I really have no idea what I’m talking about.
Not long ago I ended up in a discussion on the biological origin of teh gays, in which I was expected to express a belief. Or to put it less stiffly, everyone seemed to hold a strong opinion while simultaneously knowing nearly nothing about, you know, biology. Me, I have no idea. I’ve heard a lot of arguments here and there, I hazily recall reading an issue of SEED magazine mostly on gay animals, but at the end of the day I know enough biology to know that I am utterly ignorant about biology.
What I mostly took away from the discussion was an interest in our collective interest in the question WHY? Not so much why we ask why, but why we seem to need to know why. Why it is so pressing to have an answer to why. Of course I don’t know why, I’m just musing about it.
§ I suppose one could say religion, science, and all that are expressions of our need to have an answer, even if it isn’t a very good answer.
§ More mundanely when people voice their opinions, they frequently need a reason why other people do not hold the same opinion. This reason is generally because that person is stupid or evil. It is simply unfathomable that someone could hold a different opinion for reasons you don’t know. Maybe they know something you don’t, or you know something they don’t, or maybe you are the stupid/evil person.

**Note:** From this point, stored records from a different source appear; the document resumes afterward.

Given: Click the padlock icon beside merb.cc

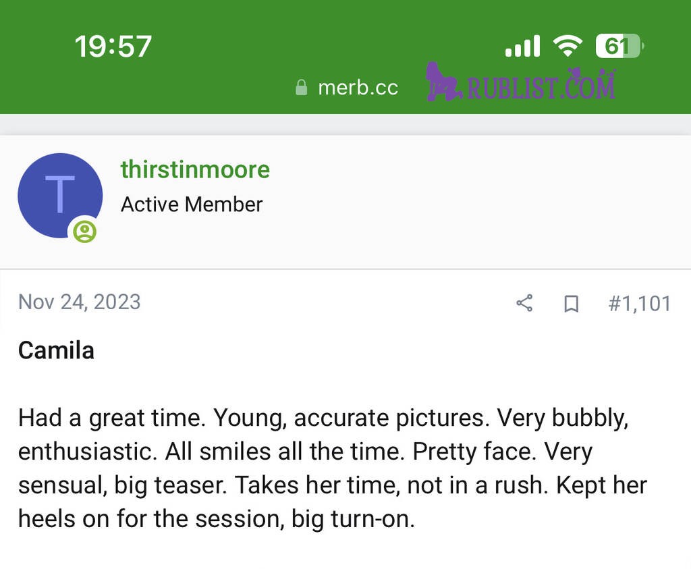Looking at the screenshot, I should click(x=302, y=88).
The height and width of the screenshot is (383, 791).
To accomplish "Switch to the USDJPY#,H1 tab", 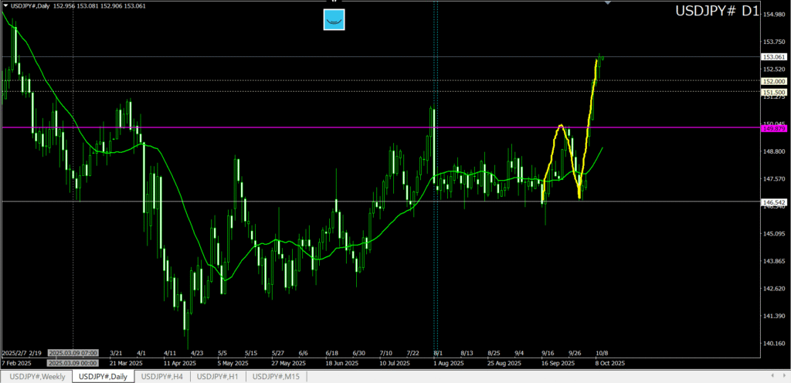I will tap(218, 376).
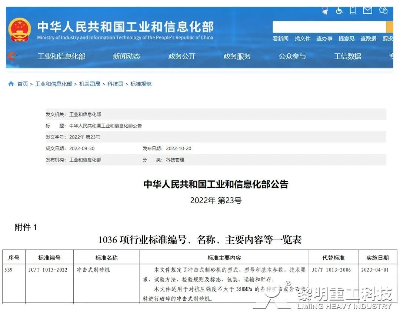
Task: Enable accessibility mode via wheelchair icon
Action: (x=339, y=11)
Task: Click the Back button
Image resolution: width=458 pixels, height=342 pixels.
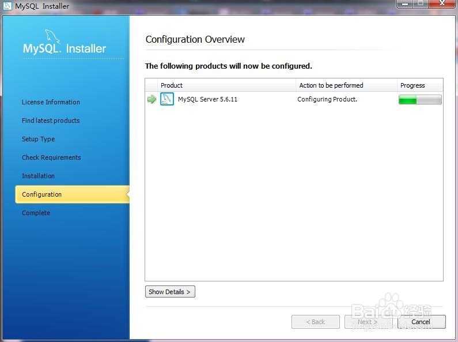Action: 316,322
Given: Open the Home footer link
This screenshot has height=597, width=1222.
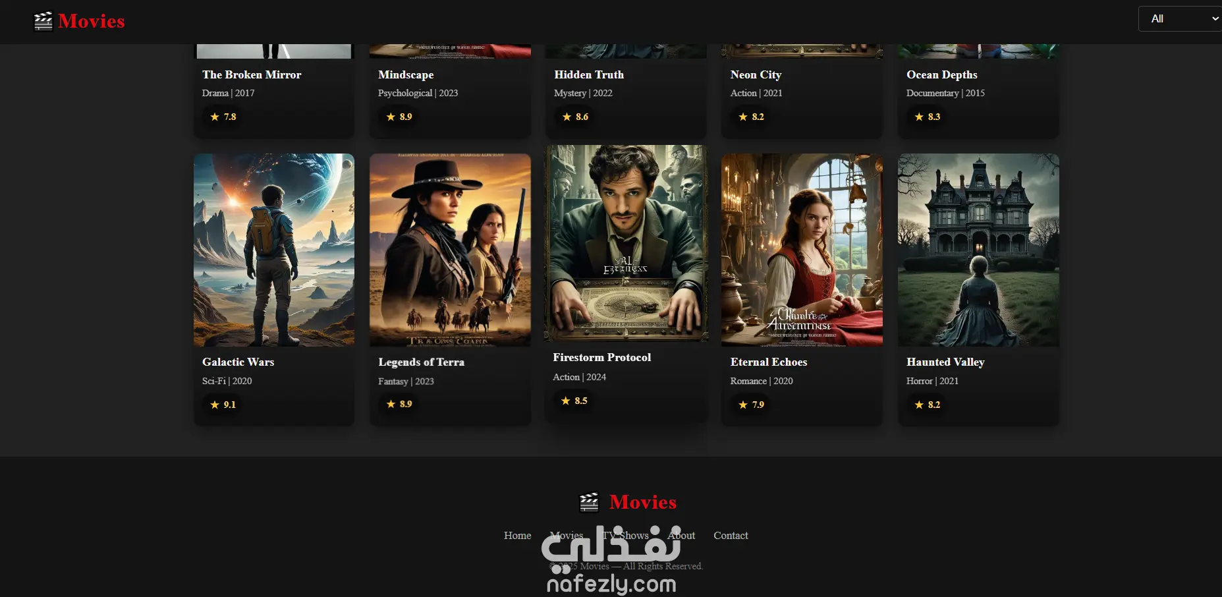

§ The need to answer the question w.r.t identity seems to be more pressing, especially for those who are different in some meaningful way (what is a meaningful way? I don’t know.). It suddenly becomes relevant to know where homosexuality came from when you are one, or to know why you are fat if you are fat, or where your fatal disease comes from if you have it. Maybe you are a nerd because you (think you have) Aspergers, or because everyone else is dumber than you. Whatever the case people need a reason.

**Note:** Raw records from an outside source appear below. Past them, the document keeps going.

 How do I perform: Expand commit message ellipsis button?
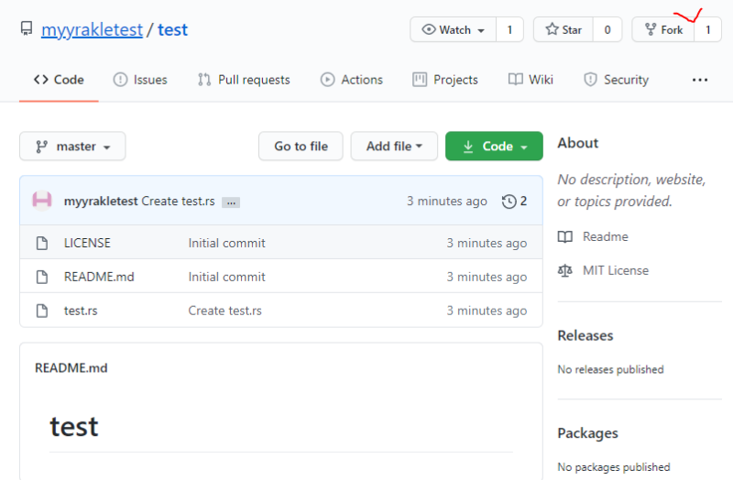click(x=231, y=202)
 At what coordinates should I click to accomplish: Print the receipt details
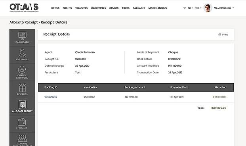[x=223, y=35]
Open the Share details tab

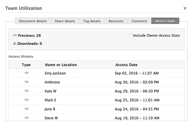(x=65, y=21)
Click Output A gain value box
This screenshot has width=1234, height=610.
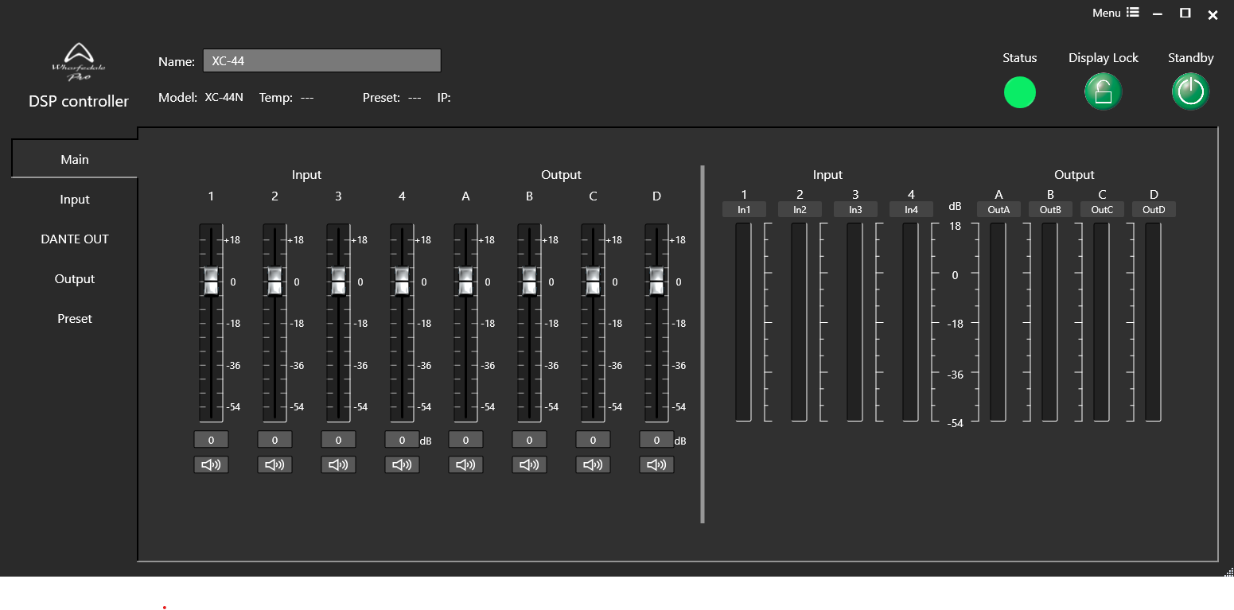[x=465, y=440]
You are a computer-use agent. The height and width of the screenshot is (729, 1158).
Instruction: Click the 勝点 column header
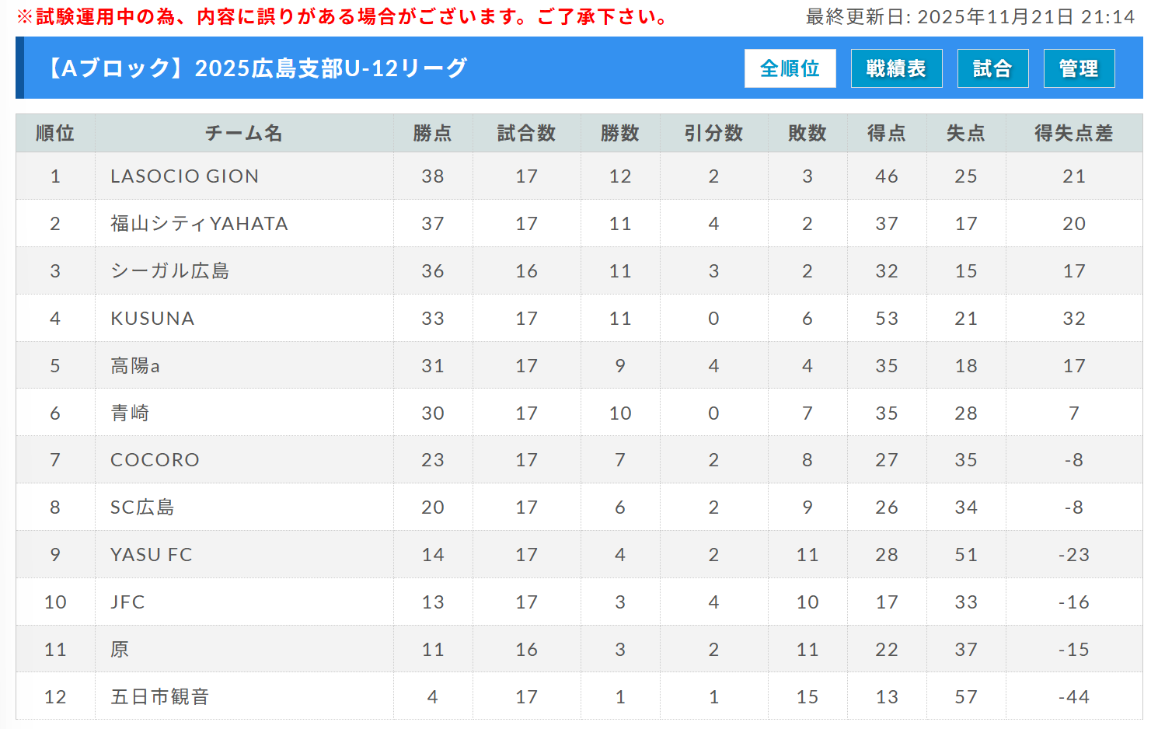pos(433,134)
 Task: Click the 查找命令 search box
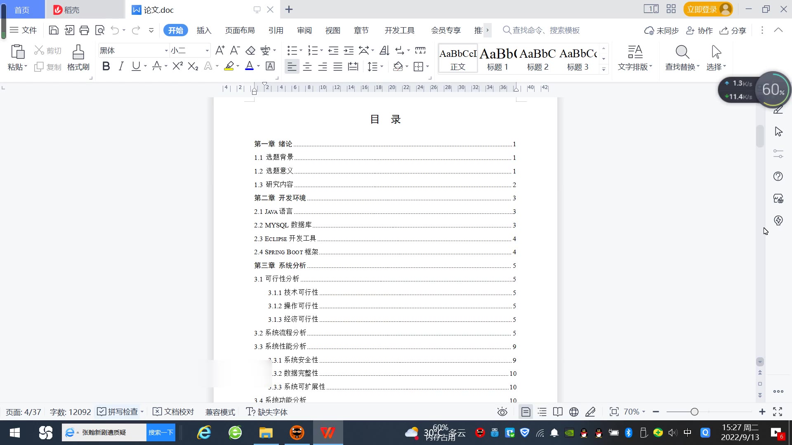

I suppose lumping medical conditions into this category is unfair, as one might say a medical condition is some outside agent that takes an otherwise “normal” person and afflicts them with some abnormality. But then where does one draw the line? Are gays gay because of a gay gene, or just because that’s how they choose to be? If it’s the former then they are innocent victims afflicted by something they cannot control, if it’s the latter then it is a personal choice open to public scrutiy. Maybe the distinction is utterly irrelevant.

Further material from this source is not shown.